DATASET RECORDS section start

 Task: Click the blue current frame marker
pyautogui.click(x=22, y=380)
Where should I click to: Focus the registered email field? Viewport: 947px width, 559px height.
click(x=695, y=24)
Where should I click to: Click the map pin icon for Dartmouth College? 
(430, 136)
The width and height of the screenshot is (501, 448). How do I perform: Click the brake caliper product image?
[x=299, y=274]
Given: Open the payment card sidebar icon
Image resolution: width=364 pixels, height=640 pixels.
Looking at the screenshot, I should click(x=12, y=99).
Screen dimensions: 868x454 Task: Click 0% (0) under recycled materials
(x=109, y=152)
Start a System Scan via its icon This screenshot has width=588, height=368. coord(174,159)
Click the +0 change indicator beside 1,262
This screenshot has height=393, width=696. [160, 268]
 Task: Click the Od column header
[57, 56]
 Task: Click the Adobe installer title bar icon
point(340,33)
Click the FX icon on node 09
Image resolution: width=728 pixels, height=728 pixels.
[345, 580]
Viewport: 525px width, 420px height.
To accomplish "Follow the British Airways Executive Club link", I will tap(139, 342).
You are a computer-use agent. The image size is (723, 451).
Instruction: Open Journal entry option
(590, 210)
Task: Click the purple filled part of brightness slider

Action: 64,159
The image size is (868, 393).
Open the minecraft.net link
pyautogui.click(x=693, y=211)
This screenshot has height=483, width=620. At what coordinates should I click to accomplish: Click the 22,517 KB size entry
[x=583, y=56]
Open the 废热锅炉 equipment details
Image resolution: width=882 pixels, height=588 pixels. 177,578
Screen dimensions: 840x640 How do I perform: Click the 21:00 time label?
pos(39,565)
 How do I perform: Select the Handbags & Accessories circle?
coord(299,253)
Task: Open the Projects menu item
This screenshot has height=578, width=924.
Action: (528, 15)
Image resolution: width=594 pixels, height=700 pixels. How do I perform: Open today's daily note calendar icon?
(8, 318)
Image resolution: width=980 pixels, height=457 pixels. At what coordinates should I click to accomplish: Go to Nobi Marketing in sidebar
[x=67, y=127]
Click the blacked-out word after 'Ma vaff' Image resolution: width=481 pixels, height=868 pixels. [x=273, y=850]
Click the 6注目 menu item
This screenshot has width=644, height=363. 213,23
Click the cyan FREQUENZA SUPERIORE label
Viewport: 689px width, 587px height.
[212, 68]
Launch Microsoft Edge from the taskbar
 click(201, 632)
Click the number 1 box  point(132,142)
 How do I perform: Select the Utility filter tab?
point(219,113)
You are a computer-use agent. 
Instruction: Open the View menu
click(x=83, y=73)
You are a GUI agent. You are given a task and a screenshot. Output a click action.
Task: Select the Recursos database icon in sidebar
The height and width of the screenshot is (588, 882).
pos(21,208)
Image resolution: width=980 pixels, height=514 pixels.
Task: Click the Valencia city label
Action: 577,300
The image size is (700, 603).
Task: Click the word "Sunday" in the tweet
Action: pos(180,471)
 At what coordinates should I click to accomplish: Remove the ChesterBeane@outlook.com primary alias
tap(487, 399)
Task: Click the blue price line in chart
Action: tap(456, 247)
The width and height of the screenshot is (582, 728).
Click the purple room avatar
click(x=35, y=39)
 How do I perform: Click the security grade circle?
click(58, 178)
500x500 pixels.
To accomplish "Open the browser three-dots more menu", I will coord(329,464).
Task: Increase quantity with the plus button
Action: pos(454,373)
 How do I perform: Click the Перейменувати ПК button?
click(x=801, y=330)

DATASET RECORDS section end

EXERCISE OBJECTIVE:
Could you write out all the records exactly, please?

OUTPUT BELOW:
 Task: Click the blue current frame marker
pyautogui.click(x=22, y=380)
Where should I click to: Focus the registered email field? Viewport: 947px width, 559px height.
click(x=695, y=24)
Where should I click to: Click the map pin icon for Dartmouth College? 
(430, 136)
The width and height of the screenshot is (501, 448). How do I perform: Click the brake caliper product image?
[x=299, y=274]
Given: Open the payment card sidebar icon
Image resolution: width=364 pixels, height=640 pixels.
Looking at the screenshot, I should click(x=12, y=99).
Screen dimensions: 868x454 Task: Click 0% (0) under recycled materials
(x=109, y=152)
Start a System Scan via its icon This screenshot has width=588, height=368. coord(174,159)
Click the +0 change indicator beside 1,262
This screenshot has height=393, width=696. [160, 268]
 Task: Click the Od column header
[57, 56]
 Task: Click the Adobe installer title bar icon
point(340,33)
Click the FX icon on node 09
Image resolution: width=728 pixels, height=728 pixels.
[345, 580]
Viewport: 525px width, 420px height.
To accomplish "Follow the British Airways Executive Club link", I will tap(139, 342).
You are a computer-use agent. The image size is (723, 451).
Instruction: Open Journal entry option
(590, 210)
Task: Click the purple filled part of brightness slider

Action: 64,159
The image size is (868, 393).
Open the minecraft.net link
pyautogui.click(x=693, y=211)
This screenshot has height=483, width=620. At what coordinates should I click to accomplish: Click the 22,517 KB size entry
[x=583, y=56]
Open the 废热锅炉 equipment details
Image resolution: width=882 pixels, height=588 pixels. 177,578
Screen dimensions: 840x640 How do I perform: Click the 21:00 time label?
pos(39,565)
 How do I perform: Select the Handbags & Accessories circle?
coord(299,253)
Task: Open the Projects menu item
This screenshot has height=578, width=924.
Action: (528, 15)
Image resolution: width=594 pixels, height=700 pixels. How do I perform: Open today's daily note calendar icon?
(8, 318)
Image resolution: width=980 pixels, height=457 pixels. At what coordinates should I click to accomplish: Go to Nobi Marketing in sidebar
[x=67, y=127]
Click the blacked-out word after 'Ma vaff' Image resolution: width=481 pixels, height=868 pixels. [x=273, y=850]
Click the 6注目 menu item
This screenshot has width=644, height=363. 213,23
Click the cyan FREQUENZA SUPERIORE label
Viewport: 689px width, 587px height.
[212, 68]
Launch Microsoft Edge from the taskbar
 click(201, 632)
Click the number 1 box  point(132,142)
 How do I perform: Select the Utility filter tab?
point(219,113)
You are a computer-use agent. 
Instruction: Open the View menu
click(x=83, y=73)
You are a GUI agent. You are given a task and a screenshot. Output a click action.
Task: Select the Recursos database icon in sidebar
The height and width of the screenshot is (588, 882).
pos(21,208)
Image resolution: width=980 pixels, height=514 pixels.
Task: Click the Valencia city label
Action: 577,300
The image size is (700, 603).
Task: Click the word "Sunday" in the tweet
Action: pos(180,471)
 At what coordinates should I click to accomplish: Remove the ChesterBeane@outlook.com primary alias
tap(487, 399)
Task: Click the blue price line in chart
Action: tap(456, 247)
The width and height of the screenshot is (582, 728).
Click the purple room avatar
click(x=35, y=39)
 How do I perform: Click the security grade circle?
click(58, 178)
500x500 pixels.
To accomplish "Open the browser three-dots more menu", I will coord(329,464).
Task: Increase quantity with the plus button
Action: pos(454,373)
 How do I perform: Click the Перейменувати ПК button?
click(x=801, y=330)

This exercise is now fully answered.